Keywords: geostatistics, R, nearest neighbor, Getis-Ord

As promised here is another follow-up to our Geospatial data analysis blog series. So far we have covered interpolaiton, spatial auto-correlation and the basics of Hot-Spot (Getis-Ord) analysis.

In this post we will discuss nearest neighbor estimates and how it can affect hot spot detection. In essence this is “Getis-Ord Strikes Back” (sorry my Star Wars nerd is showing).

Let’s take a step back before jumping back into nearest neighbor (see my post on Moran’s I). Most spatial statistics compare a test statistic estimated from the data then compared to an expected value given the null hypothesis of complete spatial randomness (CSR; Fortin and Dale (2005); not to be confused with CRS(...) coordinate reference system). This is a point process model that can be estimated from a particular distribution, in most cases a Poisson (Diggle 2006). A theme in the analysis of spatial point patterns such as Moran’s I, Getis-Ord G or Ripley’s K provides a distinction between spatial patterns where CSR is a dividing hypothesis (Cox 1977), which leads to classification of random (complete spatial randomness), under-dispersed (clumped or aggregated), or over-dispersed (spaced or regular) patterns.

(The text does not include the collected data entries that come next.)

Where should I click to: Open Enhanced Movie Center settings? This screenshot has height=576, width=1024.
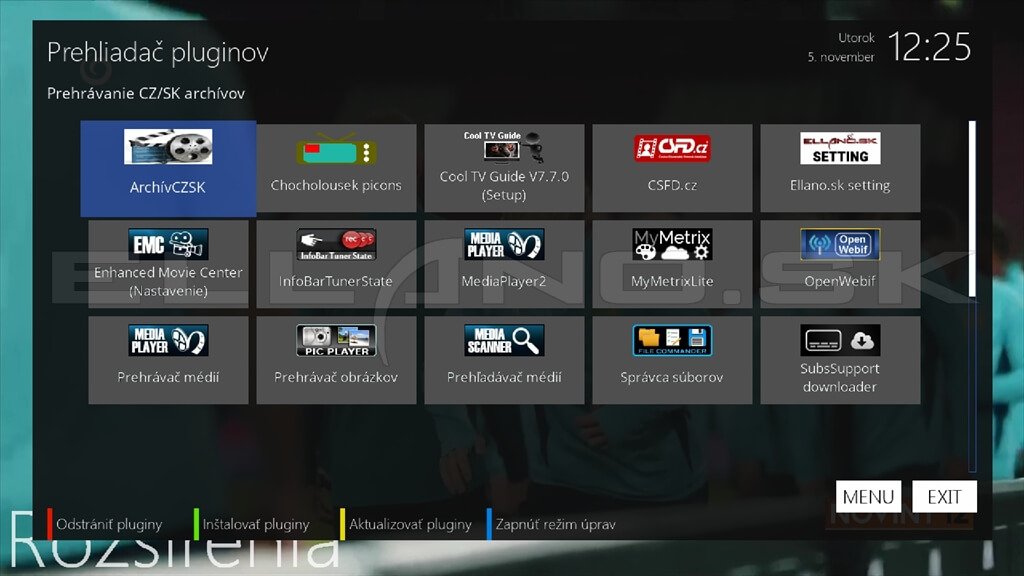[168, 264]
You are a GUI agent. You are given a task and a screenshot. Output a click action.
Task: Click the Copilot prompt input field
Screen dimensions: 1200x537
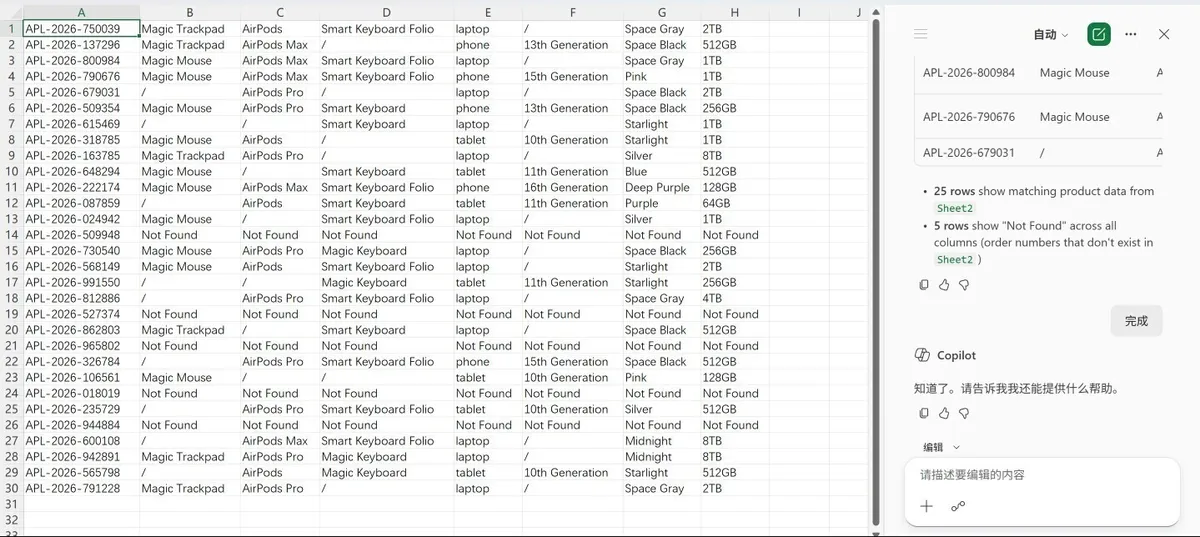(x=1042, y=475)

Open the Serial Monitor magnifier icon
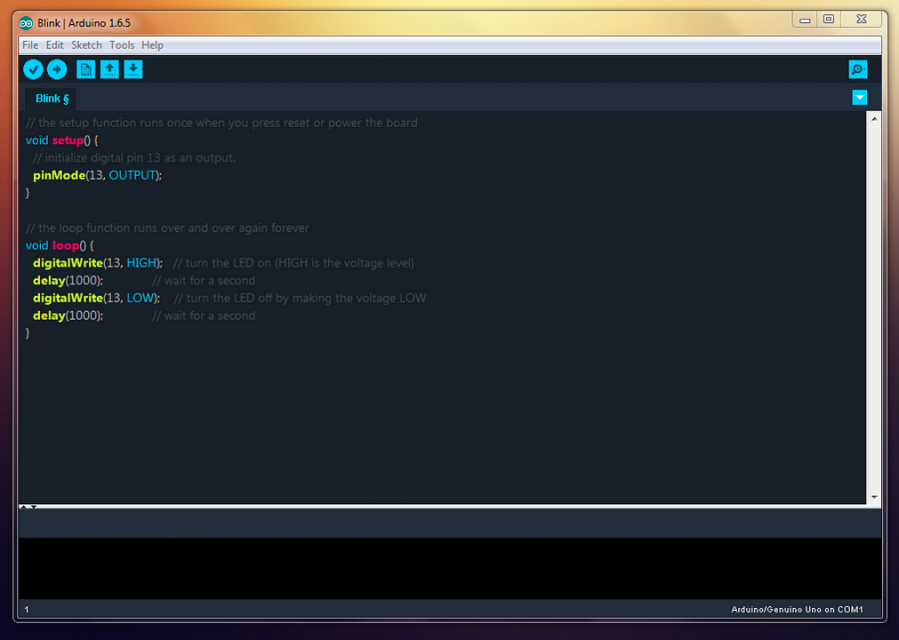(x=857, y=69)
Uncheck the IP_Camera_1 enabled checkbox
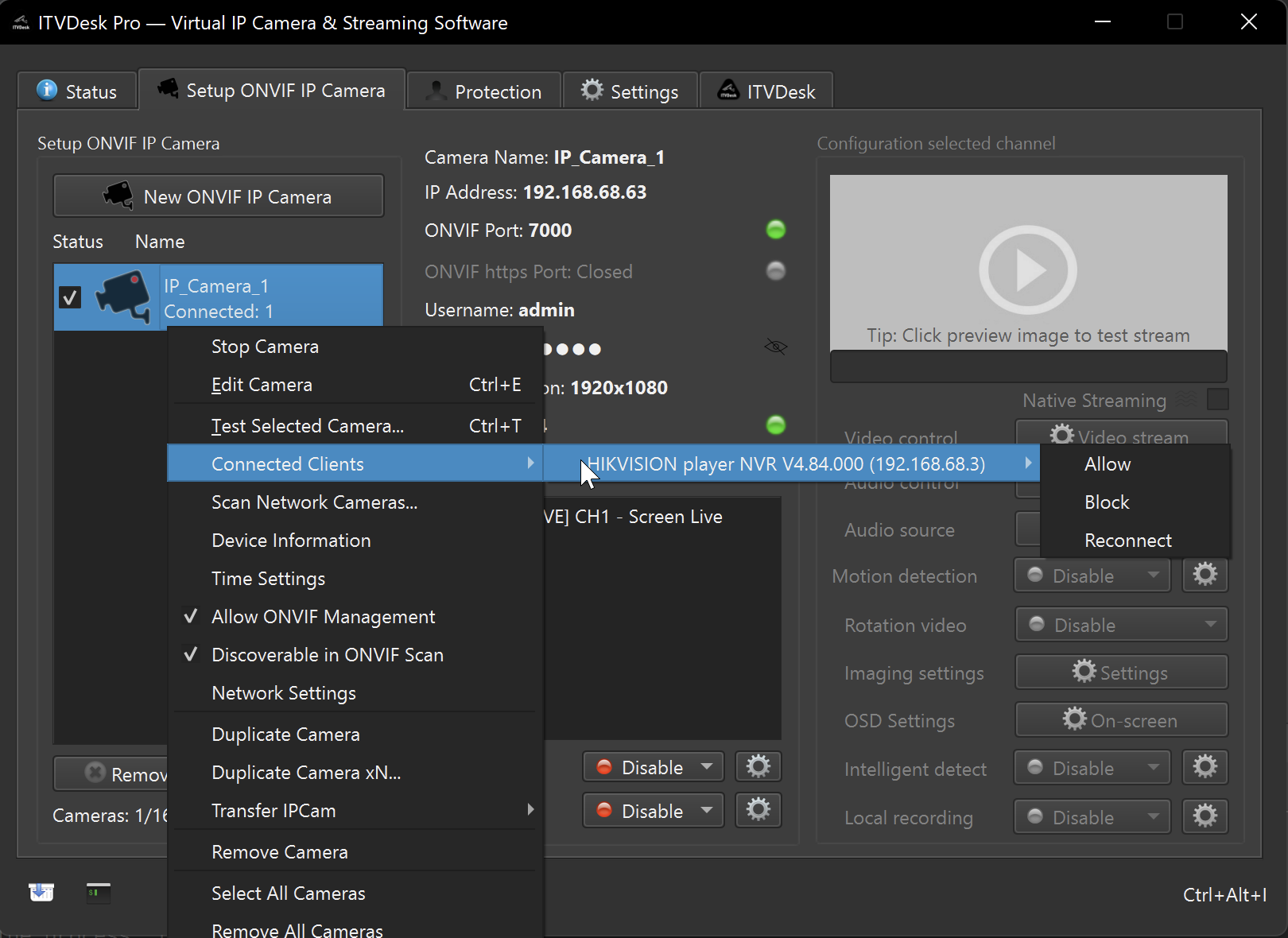Image resolution: width=1288 pixels, height=938 pixels. [x=70, y=297]
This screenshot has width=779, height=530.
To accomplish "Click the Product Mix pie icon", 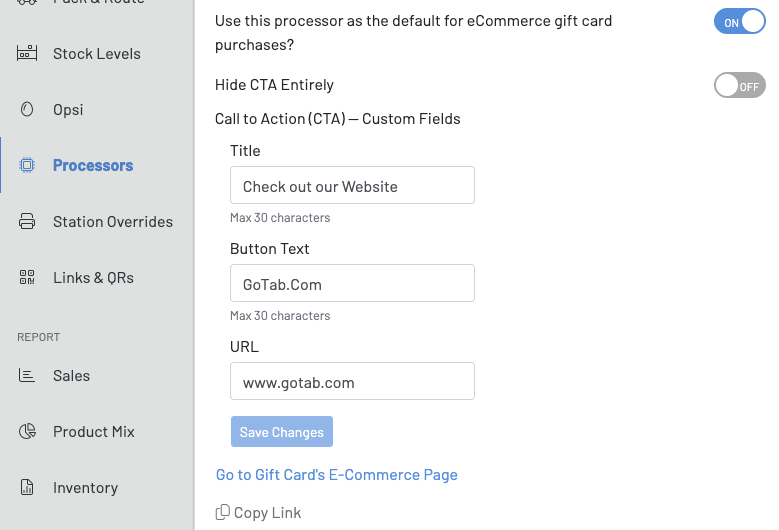I will click(x=27, y=432).
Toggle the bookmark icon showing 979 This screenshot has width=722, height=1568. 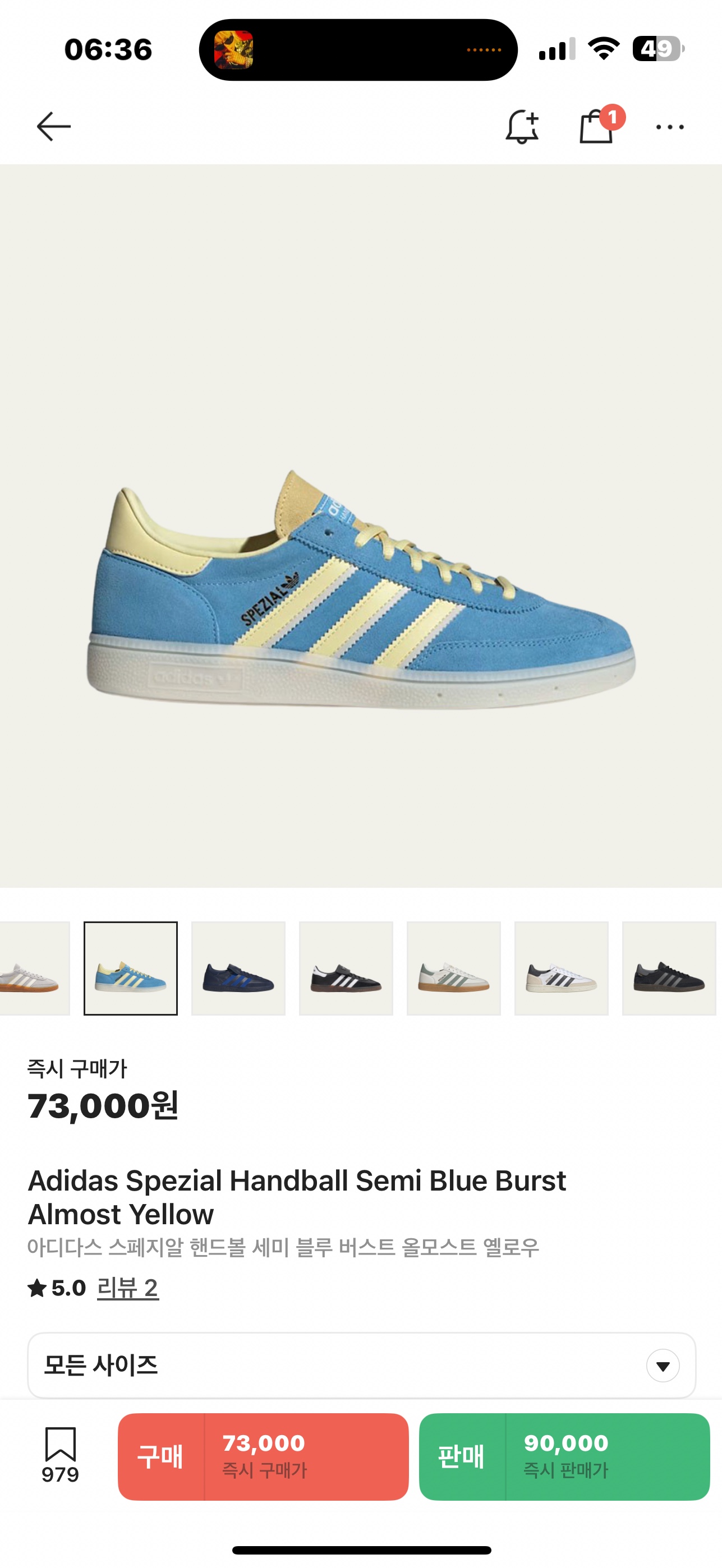click(60, 1455)
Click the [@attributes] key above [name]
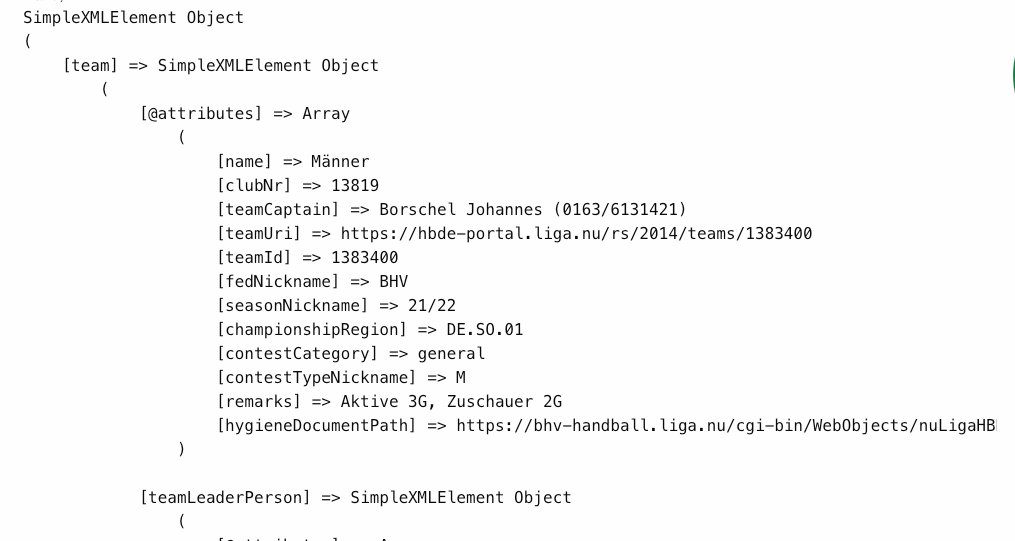 coord(201,114)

Below we are going to import some data, use different techniques to estimate nearest neighbor and see how that affects Hot spot detection.

Let’s get started

Before we get too deep into things here are the necessary packages we will be using.

## Libraries
# read xlsx files
library(readxl)

# Geospatial 
library(rgdal)
library(rgeos)
library(raster)
library(spdep)

Same data and links from last post.

Download the data (as a zip file) here!
Download the Water Conservation Areas shapefile here!

# Define spatial datum
utm17<-CRS("+proj=utm +zone=17 +datum=WGS84 +units=m")
wgs84<-CRS("+proj=longlat +datum=WGS84 +no_defs +ellps=WGS84 +towgs84=0,0,0")

# Read shapefile
wcas<-readOGR(GISdata,"WCAs")
wcas<-spTransform(wcas,utm17)

# Read the spreadsheet
p12<-readxl::read_xls("data/P12join7FINAL.xls",sheet=2)

# Clean up the headers
colnames(p12)<-sapply(strsplit(names(p12),"\\$"),"[",1)
p12<-data.frame(p12)
p12[p12==-9999]<-NA
p12[p12==-3047.6952]<-NA

# Convert the data.frame() to SpatialPointsDataFrame
vars<-c("STA_ID","CYCLE","SUBAREA","DECLONG","DECLAT","DATE","TPSDF")
p12.shp<-SpatialPointsDataFrame(coords=p12[,c("DECLONG","DECLAT")],
                               data=p12[,vars],proj4string =wgs84)
# transform to UTM (something I like to do...but not necessary)
p12.shp<-spTransform(p12.shp,utm17)

# Subset the data for wet season data only and only WCA sites
p12.shp2<-subset(p12.shp,CYCLE%in%c(0,2))
p12.shp.wca<-p12.shp2[wcas,]

# Double check for NAs in the dataset
subset(p12.shp.wca@data,is.na(TPSDF)==T)

# Remove NA sample
p12.shp.wca<-subset(p12.shp.wca,is.na(TPSDF)==F)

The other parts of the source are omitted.